The Sea is a 2013 British-Irish drama film directed by Stephen Brown. It is based on the novel of the same name by John Banville, who also wrote the screenplay for the film. The film premiered in competition at the Edinburgh International Film Festival on 23 June 2013. The film had its North American premiere at the 2013 Toronto International Film Festival.

==Premise==
The story of a man who returns to the sea where he spent his childhood summers in search of peace following the death of his wife.

==Cast==

- Ciarán Hinds as Max Morden
- Charlotte Rampling as Miss Vavasour
- Natascha McElhone as Connie Grace
- Rufus Sewell as Carlo Grace
- Sinéad Cusack as Anna Morden
- Matthew Dillon as Young Max
- Bonnie Wright as Rose
- Ruth Bradley as Claire
- Karl Johnson as Blunden
- Missy Keating as Chloe Grace
- Padhraig Parkinson as Myles Grace
- Fionnuala Murphy as Max's Mother
- Jay Villiers as Serge
- Lalor Roddy as Waiter
- Fred Paul McCloskey as Barman
- Stephen Cromwell as Young Tough (Mick)
- Amy Molloy as Shop Girl (Sadie)
- Mark Huberman as Jerome (uncredited)

==Production==
The producer of the film Luc Roeg said that "I've wanted to make a film of John Banville's haunting and soulful novel for several years and it's been worth the wait. I'm excited to introduce a new film maker, Stephen Brown, to world cinema and I couldn't be more delighted with the cast and crew we've assembled together with our producing partners at Samson Films."

Filming started in September 2012 and finished in January 2013.

==Reception==
The Sea premièred at the 2013 Edinburgh International Film Festival and received mixed reviews. Rating it at 7/10, the Screenkicker website said "intimate, superbly acted meditation on grief and abandonment that will make you think about how we cope with tragedy". Marc Adams, chief film critic of Screen Daily wrote, "the film's emotional still waters run deep and the film is gently watchable as a series of fine actors deliver nuanced and powerful performances." Guy Lodge of Variety wrote "This good, middlebrow adaptation of John Banville's Booker Prize-novel sacrifices structural intricacy for Masterpiece-style emotional accessibility." And added "Afforded the least, but most searing, screen time are Anna's final days, which economically imply longer-running problems in Max’s marriage. In a uniformly strong cast, a superbly terse Cusack cuts that little bit deeper as a dying woman who understandably has no time for her husband’s hovering pain."

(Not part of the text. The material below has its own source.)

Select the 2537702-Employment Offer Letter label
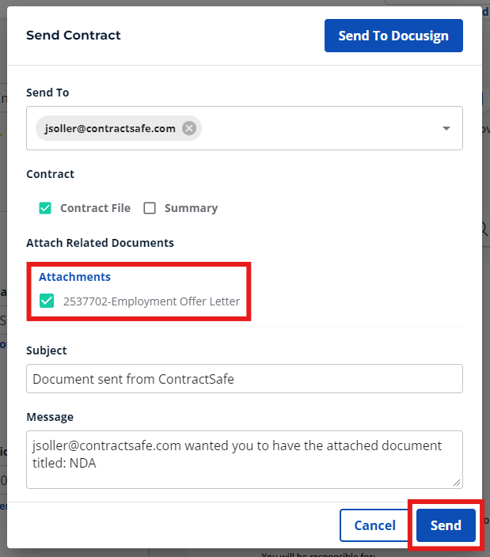Image resolution: width=490 pixels, height=557 pixels. (x=151, y=301)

Local response was less favourable. Niki Boyle of Film List, a Scottish web magazine, gave the film two out of five stars and said that "Hinds and Rampling are suitably low-key, and character actor Karl Johnson puts in a decent turn as a more poignant version of The Major from Fawlty Towers, but the whole thing feels utterly derivative, from the contrast between the muted-palette and light-saturated flashbacks, to the spare, mournful piano-and-violin score." Rob Dickie of "Sound on Sight", praised the performance of cast but criticise the pace and climax of the film by saying that " the pace is lethargic, there are no surprising revelations and the ending is horribly anticlimactic, meaning the strong performances and flashes of visual flair go to waste."

Ross Miller of Thoughts on Film gave it 1 out of 5 stars, saying that, "What could have been a fascinating and melancholic look at memory, regret and loss is actually a boring and monotonous character drama... a pretentious mess that's a chore to sit through." Emma Thrower of The Hollywood News also gave film a negative review by saying that "A frustrating blend of wooden and naturalistic, it is a surprise to realise author John Banville is responsible for a screenplay that often unfolds like an overblown television drama. Rufus Sewell and Bonnie Wright also suffer in these laborious and often unwelcome instagram-filtered interludes, Sewell an incongruous pantomime villain and Wright an underused but ultimately ineffective screen presence."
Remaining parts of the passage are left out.